Efectivamente, hay pacientes que pueden tener todo el colon inflamado y presentar una actividad clínica mínima o leve, mientras que otros pueden padecer una proctitis e ir veinte veces al baño, con incontinencia y una peor calidad de vida.

- ¿Existen manifestaciones de las EII fuera del tracto gastrointestinal?

Muchos pacientes tienen manifestaciones clínicas en otros órganos y sistemas. Una de las más graves es el riesgo de perder la visión o agudeza visual cuando se presenta uveítis o epiescleritis. No es algo transitorio, al contrario, es prolongado y no se cura sin el tratamiento adecuado de un oftalmólogo. Son bastante comunes las complicaciones articulares y dermatológicas, así como algunas enfermedades del hígado.

- ¿Qué ocurre con la enfermedad perianal?

Está presente hasta en un 30% de los pacientes con Crohn, aunque eventualmente pueden aparecer fístulas en algunos pacientes con colitis, pero en un porcentaje mucho menor. En las personas con Crohn que hacen fístulas, el cuadro comienza a manifestarse con una úlcera que busca un trayecto de salida, pudiendo atravesar los esfínteres y salir a la superficie, lo que es fácil tratar mediante cirugía. Pero hay otras más complejas que toman trayectos hacia la parte superior, esto genera dolor, se infecta y da absceso, disminuyendo notoriamente la calidad de vida.

- ¿Cuáles son los métodos diagnósticos y de seguimiento?

Es mucho más común tener una gastroenteritis que una colitis ulcerosa, por lo tanto lo primero es ver si el paciente tiene una infección. Si los síntomas continúan se debe practicar una colonoscopía, que permite una excelente visualización de las zonas afectadas, tanto para la colitis ulcerosa como para el Crohn. Podemos observar, biopsiar y hacer el diagnóstico diferencial. También se pueden hacer radiografía de abdomen, ecografía, tomografía computarizada y resonancia, que en los últimos años ha aumentado su uso en la enfermedad de Crohn más que en la colitis ulcerosa, porque ayuda a ver con precisión la afectación de la enfermedad y los segmentos más altos que no se pueden observar bien con la endoscopía. No hay ningún examen que por sí solo haga el diagnóstico de Crohn o colitis, se deben complementar.
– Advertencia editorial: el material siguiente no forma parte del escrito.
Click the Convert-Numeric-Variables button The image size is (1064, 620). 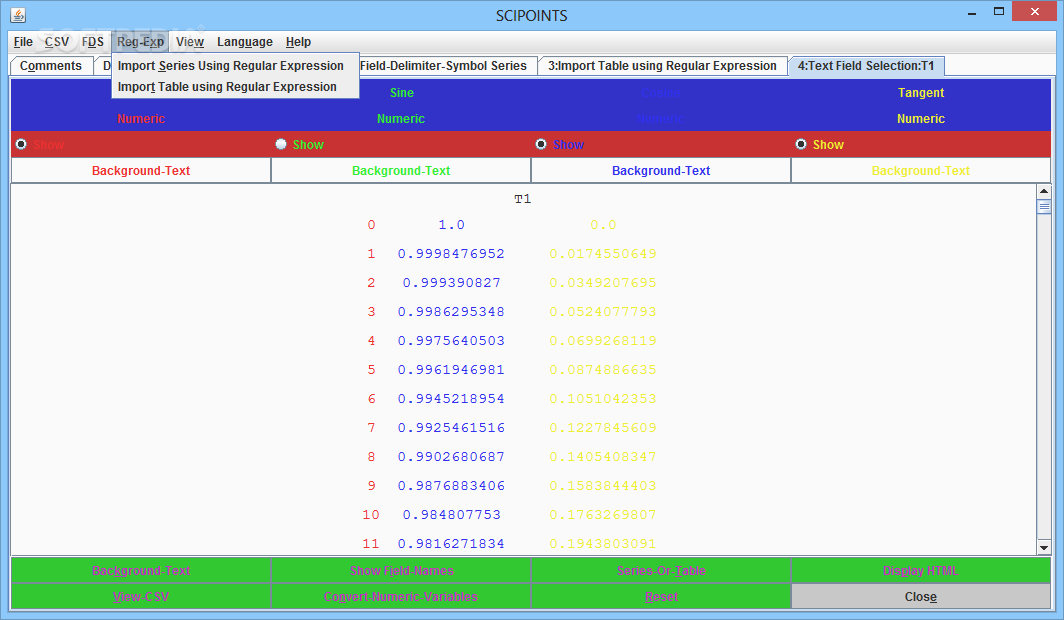[x=401, y=597]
- ¿Qué pacientes tienen mayor riesgo?

Los factores de mal pronóstico son la edad temprana de aparición; hábito tabáquico; fenotipo de la enfermedad, esto básicamente en el Crohn; y la extensión. Esto no significa que estén condenados a un futuro catastrófico, sólo deben ser abordados con prontitud y tener una actitud proactiva hacia ellos. La terapia busca que los síntomas desaparezcan y, en segundo lugar, curar la mucosa, porque de lo contrario el paciente se expone a más ingresos hospitalarios, corticoides, infecciones, peor calidad de vida y mayor riesgo de cáncer y cirugía.

- ¿Son efectivos los tratamientos?

Cada vez tenemos mejores tratamientos. Actualmente, la terapia más potente es la biológica y sus resultados, al cabo de un año son efectivos en un 50%. El futuro del tratamiento de las enfermedades inflamatorias intestinales son las moléculas orales.

- ¿Cuáles son las terapias disponibles?

Siempre son tratamientos personalizados y su escala progresiva, dependiendo de la gravedad del caso, comienza con salicilatos básicamente en la colitis ulcerosa; corticoides, principalmente para tratar el brote en agudo, pero no a largo plazo por sus efectos secundarios; inmunosupresores para el control de las defensas, evitando que ataquen al intestino del paciente; terapia biológica; ensayos clínicos; y, finalmente, cuando la persona no responde a los tratamientos anteriores o bien cuando tiene un brote grave que no da tiempo para otra alternativa se practica cirugía.